Democratize já!

A onda necessária: A Rádio no coração da disputa ideológica

Neste Dia de Luta pela Democratização da Comunicação, 17 de outubro, ressaltamos a importância de uma ferramenta moderna e atual: a Rádio

Rádio itinerante do MST Brasil em Movimento, vista de dentro, durante a 1ª Feira Nacional da Reforma Agrária, em São Paulo, 2015. Foto: Joka Madruga/MST

Por Janelson Ferreira e Aline de Oliveira*
Da Página do MST

Embora o debate sobre a comunicação se concentre no turbilhão das redes sociais, é imperativo reconhecer que o rádio segue sendo um instrumento central na organização territorial do povo, sobretudo nas pequenas e médias cidades e no campo.

No Dia de Luta pela Democratização da Comunicação, 17 de outubro, destacamos a importância de uma ferramenta moderna e atual: a Rádio, que não pode ser vista como um veículo do passado, mas um canal vital do presente. O agronegócio, igrejas conservadoras e outros grupos políticos reacionários demonstram ter plena consciência de sua potência. Por isso, empenham-se em ter rádios sob sua propriedade. Por meio delas, conseguem disputar narrativas de forma concreta e, o mais importante, enraizar sua visão de mundo nos territórios.

No entanto, muitas forças políticas progressistas abandonaram a estratégia de organização da comunicação popular em uma perspectiva territorial, voltando suas forças somente para uma atuação, muitas vezes, superficial nas redes. Este movimento se deve ao abandono da comunicação como estratégia de organização da classe trabalhadora, tratando-a apenas como uma ferramenta de marketing, inclusive político, com um viés individualizado, que não fortalece instrumentos com condições de atuar na luta de classes em nosso favor.

O Rádio e os Sem Terra

Para o MST, a rádio não é apenas um meio de difusão, mas uma ferramenta histórica e fundamental da luta. Conforme demonstra a experiência em diversos estados, o Movimento se vale da rádio para a organização da luta camponesa.

No MST, já em 1987 iniciam-se as primeiras experiências de programa de rádio do Movimento, sendo que, no ano seguinte, surge nosso primeiro programa de abrangência nacional, vinculado à Rádio Aparecida. Nossas primeiras rádios FM começaram a surgir na década de 90. Atualmente, temos 15 rádios FM espalhadas em todo país, além de programas de rádio presentes nas cinco regiões.

**DADOS FORNECIDOS:**
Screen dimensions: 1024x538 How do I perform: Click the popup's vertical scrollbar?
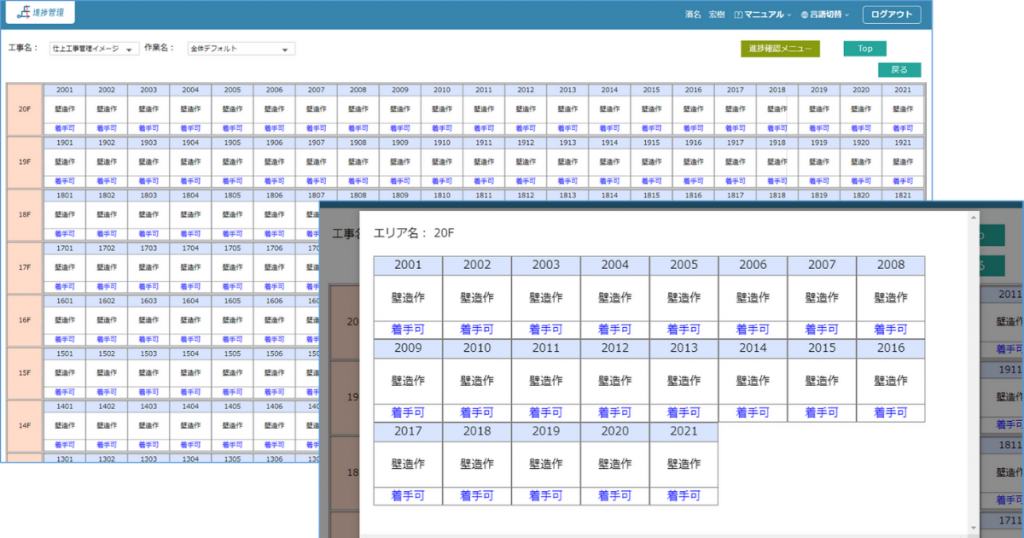pos(975,370)
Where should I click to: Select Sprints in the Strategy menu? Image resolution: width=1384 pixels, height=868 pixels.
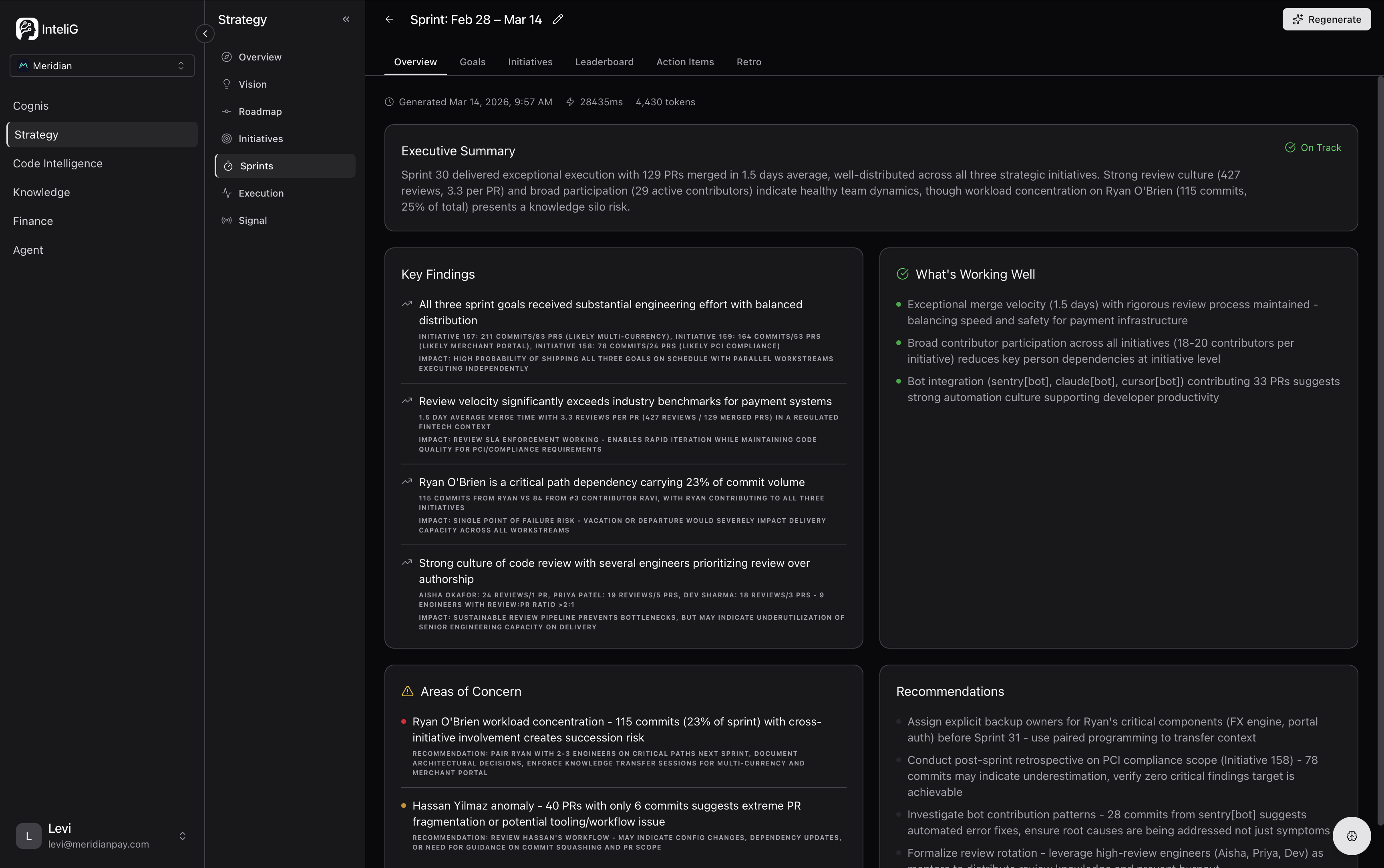pyautogui.click(x=257, y=166)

**TAREFA PROPOSTA:** Pode transcrever, sem alterações, o trecho do texto sobre o rádio que começa em "No Dia de Luta" e termina em "mundo nos territórios."? Os dados não têm nenhum papel nesta tarefa.

**RESPOSTA ESPERADA:**
No Dia de Luta pela Democratização da Comunicação, 17 de outubro, destacamos a importância de uma ferramenta moderna e atual: a Rádio, que não pode ser vista como um veículo do passado, mas um canal vital do presente. O agronegócio, igrejas conservadoras e outros grupos políticos reacionários demonstram ter plena consciência de sua potência. Por isso, empenham-se em ter rádios sob sua propriedade. Por meio delas, conseguem disputar narrativas de forma concreta e, o mais importante, enraizar sua visão de mundo nos territórios.